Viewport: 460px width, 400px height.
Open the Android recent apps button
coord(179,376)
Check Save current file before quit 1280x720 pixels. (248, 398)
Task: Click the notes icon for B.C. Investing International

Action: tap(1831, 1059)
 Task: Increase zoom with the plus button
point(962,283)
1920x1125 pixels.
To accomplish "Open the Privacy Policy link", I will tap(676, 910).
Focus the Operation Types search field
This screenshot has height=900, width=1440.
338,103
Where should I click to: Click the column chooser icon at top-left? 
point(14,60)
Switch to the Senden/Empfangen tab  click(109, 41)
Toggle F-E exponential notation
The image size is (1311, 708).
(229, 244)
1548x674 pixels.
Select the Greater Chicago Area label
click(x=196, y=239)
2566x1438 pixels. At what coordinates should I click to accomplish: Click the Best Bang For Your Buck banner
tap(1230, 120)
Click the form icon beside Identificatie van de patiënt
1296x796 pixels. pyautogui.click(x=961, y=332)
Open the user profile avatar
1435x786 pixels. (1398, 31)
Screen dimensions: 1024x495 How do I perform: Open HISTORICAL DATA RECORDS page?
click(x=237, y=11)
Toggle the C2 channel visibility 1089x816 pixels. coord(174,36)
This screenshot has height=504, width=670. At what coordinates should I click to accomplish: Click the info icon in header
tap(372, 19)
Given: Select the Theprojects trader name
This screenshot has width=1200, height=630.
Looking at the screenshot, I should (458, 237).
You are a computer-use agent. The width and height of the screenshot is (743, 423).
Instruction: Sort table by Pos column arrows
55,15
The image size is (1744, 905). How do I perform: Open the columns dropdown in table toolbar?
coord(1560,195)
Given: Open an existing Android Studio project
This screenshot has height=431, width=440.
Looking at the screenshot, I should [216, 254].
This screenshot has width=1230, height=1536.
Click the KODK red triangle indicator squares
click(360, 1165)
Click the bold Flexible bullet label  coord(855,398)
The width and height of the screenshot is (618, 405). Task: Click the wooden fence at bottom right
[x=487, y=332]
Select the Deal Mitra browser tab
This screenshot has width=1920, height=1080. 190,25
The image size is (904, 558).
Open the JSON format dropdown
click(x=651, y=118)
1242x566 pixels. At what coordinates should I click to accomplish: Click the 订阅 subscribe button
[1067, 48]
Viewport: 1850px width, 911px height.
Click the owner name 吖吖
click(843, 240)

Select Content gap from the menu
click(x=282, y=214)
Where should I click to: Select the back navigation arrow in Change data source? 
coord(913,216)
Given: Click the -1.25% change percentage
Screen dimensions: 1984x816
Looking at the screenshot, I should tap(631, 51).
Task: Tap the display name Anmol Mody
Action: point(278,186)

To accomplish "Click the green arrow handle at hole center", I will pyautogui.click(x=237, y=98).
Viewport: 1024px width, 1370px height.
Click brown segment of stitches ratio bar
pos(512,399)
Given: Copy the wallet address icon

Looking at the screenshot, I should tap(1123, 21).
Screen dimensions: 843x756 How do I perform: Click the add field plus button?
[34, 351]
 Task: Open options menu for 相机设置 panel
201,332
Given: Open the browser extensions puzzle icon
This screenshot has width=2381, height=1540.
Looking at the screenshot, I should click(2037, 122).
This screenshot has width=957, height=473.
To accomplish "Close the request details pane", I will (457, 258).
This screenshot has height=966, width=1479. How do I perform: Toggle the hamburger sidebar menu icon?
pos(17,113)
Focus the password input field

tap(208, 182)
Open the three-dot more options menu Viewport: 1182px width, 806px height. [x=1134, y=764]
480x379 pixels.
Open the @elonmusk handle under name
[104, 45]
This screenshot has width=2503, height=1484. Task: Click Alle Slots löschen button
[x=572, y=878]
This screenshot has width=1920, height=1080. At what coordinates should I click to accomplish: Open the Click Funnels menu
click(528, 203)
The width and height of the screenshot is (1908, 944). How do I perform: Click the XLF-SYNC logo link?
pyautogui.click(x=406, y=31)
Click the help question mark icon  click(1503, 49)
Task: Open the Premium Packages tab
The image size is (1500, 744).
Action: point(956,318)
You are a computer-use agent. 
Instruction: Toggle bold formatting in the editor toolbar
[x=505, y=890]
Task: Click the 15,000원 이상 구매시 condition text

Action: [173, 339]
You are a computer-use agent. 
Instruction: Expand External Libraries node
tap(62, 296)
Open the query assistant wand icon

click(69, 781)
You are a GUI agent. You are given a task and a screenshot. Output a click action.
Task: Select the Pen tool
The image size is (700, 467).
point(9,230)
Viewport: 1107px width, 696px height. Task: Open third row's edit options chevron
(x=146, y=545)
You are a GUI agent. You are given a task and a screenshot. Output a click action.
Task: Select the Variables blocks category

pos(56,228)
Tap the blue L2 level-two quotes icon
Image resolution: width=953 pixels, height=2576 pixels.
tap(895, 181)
-=-=-=-=-
What you have to do: Add 42 to each click coordinate in the answers of the listing, starting with the line with "Open the three-dot" and going on through the line with "[x=572, y=878]". Write out only those lines again in full, requests included, and change no other numbers.

Written solution:
Open the three-dot more options menu Viewport: 1182px width, 806px height. [x=1176, y=806]
480x379 pixels.
Open the @elonmusk handle under name
[146, 87]
This screenshot has width=2503, height=1484. Task: Click Alle Slots löschen button
[x=614, y=920]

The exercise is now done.